Ideally we have no scheduled downtime from 8:30am to 3:00pm however we have in the past had some, (2 occasions), where scheduled maintainance happens during this time, for different reasons. I think we all appreciate that 100% uptime is not financially viable for schools and discussing this with SLT is key.
We have an IBM virtualised system being brought online this summer using vmware. I have designed the system with no single point of failure. It wasnt cheap, but neither was it extortionate. I took extended warranties to ensure replacement parts are with us the following business day. An engineer can be with us, but as I have setup 2 similar systems before, I am confident of fitting the parts myself.
VM ware, as other virtualisation products, ensures that if there are any issues, there should be little/no disruption to service.
An SLA is also key as mentioned before. This will be an agreement with SLT as to which services are most important and give details of how long there can be a disruption to a service. This powerful document gives you the leverage to buy in better equipment or spares and if they dont like it, then the SLA needs changing.
If you want to set it up yourself these best practices were developed at Stanford University with contributions from the greater Puppet community.
Puppet - Puppet Best Practice - Puppet Labs
Puppet Tutorial for Linux: Powering up with Puppet | Bitfield Consulting
Pro Puppet: Amazon.co.uk: James Turnbull, Jeffrey McCune: Books
Last edited by somabc; 14th April 2011 at 12:52 AM.

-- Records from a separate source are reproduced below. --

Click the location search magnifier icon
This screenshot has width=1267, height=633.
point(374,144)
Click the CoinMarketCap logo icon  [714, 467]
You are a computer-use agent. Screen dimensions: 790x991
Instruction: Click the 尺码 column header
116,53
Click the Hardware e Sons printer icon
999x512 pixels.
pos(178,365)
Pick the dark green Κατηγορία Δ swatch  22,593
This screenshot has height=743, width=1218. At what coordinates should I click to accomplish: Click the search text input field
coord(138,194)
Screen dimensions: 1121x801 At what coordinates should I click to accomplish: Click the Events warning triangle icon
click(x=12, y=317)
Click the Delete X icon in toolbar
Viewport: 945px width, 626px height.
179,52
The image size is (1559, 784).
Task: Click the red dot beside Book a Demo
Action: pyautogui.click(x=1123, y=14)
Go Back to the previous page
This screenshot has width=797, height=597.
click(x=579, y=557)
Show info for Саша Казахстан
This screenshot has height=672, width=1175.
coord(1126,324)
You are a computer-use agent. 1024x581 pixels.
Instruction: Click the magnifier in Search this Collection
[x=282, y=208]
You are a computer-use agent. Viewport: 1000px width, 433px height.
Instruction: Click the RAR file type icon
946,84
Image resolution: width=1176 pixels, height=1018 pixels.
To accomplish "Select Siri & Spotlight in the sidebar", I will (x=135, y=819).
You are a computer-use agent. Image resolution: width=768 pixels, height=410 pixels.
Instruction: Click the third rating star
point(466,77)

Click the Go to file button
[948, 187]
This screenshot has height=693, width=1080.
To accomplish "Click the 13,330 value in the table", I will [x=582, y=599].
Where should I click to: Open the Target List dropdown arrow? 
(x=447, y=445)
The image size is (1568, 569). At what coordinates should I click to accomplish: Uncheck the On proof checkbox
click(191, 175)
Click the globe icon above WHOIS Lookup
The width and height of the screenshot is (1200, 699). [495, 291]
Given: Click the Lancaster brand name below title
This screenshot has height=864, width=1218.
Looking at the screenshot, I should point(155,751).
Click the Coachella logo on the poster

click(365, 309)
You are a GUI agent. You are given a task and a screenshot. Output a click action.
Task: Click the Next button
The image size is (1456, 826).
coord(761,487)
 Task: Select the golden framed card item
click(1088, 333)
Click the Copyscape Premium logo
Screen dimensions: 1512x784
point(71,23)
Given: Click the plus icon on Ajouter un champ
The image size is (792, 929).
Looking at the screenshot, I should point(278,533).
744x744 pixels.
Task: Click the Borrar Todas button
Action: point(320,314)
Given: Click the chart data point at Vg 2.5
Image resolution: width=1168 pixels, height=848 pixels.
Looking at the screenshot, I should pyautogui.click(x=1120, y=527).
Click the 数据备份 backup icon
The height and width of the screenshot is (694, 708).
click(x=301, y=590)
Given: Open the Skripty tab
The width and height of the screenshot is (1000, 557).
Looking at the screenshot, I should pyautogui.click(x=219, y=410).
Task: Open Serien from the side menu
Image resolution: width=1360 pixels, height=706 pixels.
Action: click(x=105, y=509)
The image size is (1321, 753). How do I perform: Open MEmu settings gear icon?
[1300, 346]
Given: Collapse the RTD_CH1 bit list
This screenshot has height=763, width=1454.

There is no simple or general answer for this one - totally dependant on attitude of SLT/ability of tech staff to be flexible/cost of minimising disruption.
If SLT/tech staff working relationship is OK and both put themselves out at times to help the other then life is good
andyturpie (1st August 2011)
Not neccesarily - these are virtual machines we're talking about here, you can change around the underlying hardware without noticing any difference. You maybe need a consultancy service that could come in and switch things over in a weekend, or maybe a week of the summer holidays.and making any changes would have to be done over a long period of time and with careful change management ...
I'm afraid I've not read all of the replies but I deal with downtime as follows:
Just do the work.
Obviously I don't plan any work during school hours and I try to do everything during the holidays, but if things break, they break. We've had two entire days offline here since Christmas due to aircon failure in the server cupboard, we had another day without any printers. If you explain to them why, there's not a great deal of argument for breakdowns. As for planned works, I definitely would not do it outside of my working hours. It's part of your job to do this work and it will improve the system. Try and do the high-profile jobs during time that people will notice, that way they will notice the improve and be able to accept the downtime was for a reason. Recabling a cabinet as you were saying is a tough one because you definitely need to do it but there's nothing in it for them, so they just see it as hassle. If there's an improvement that they will notice as a result then they will come around to your ways. As for the clubs during break and lunch, tell them to whistle. If there's an important problem that needs fixing then the club comes second! Personally I just weigh the situation, who's going to be inconvenienced, who's going to gain. Normal the latter is the whole school and that normally outweighs any single group.
If they're not willing to give you the time to do it and complain even when you've warned them well, a) that's your job and b) they're teachers - they love a good whinge. To most staff your job is a COMPLETE mystery, or at least that's the impression I get. So if you ever say you're causing them hassle, they can't begin to comprehend it. Sounds nasty, but I think that's true in a lot of cases.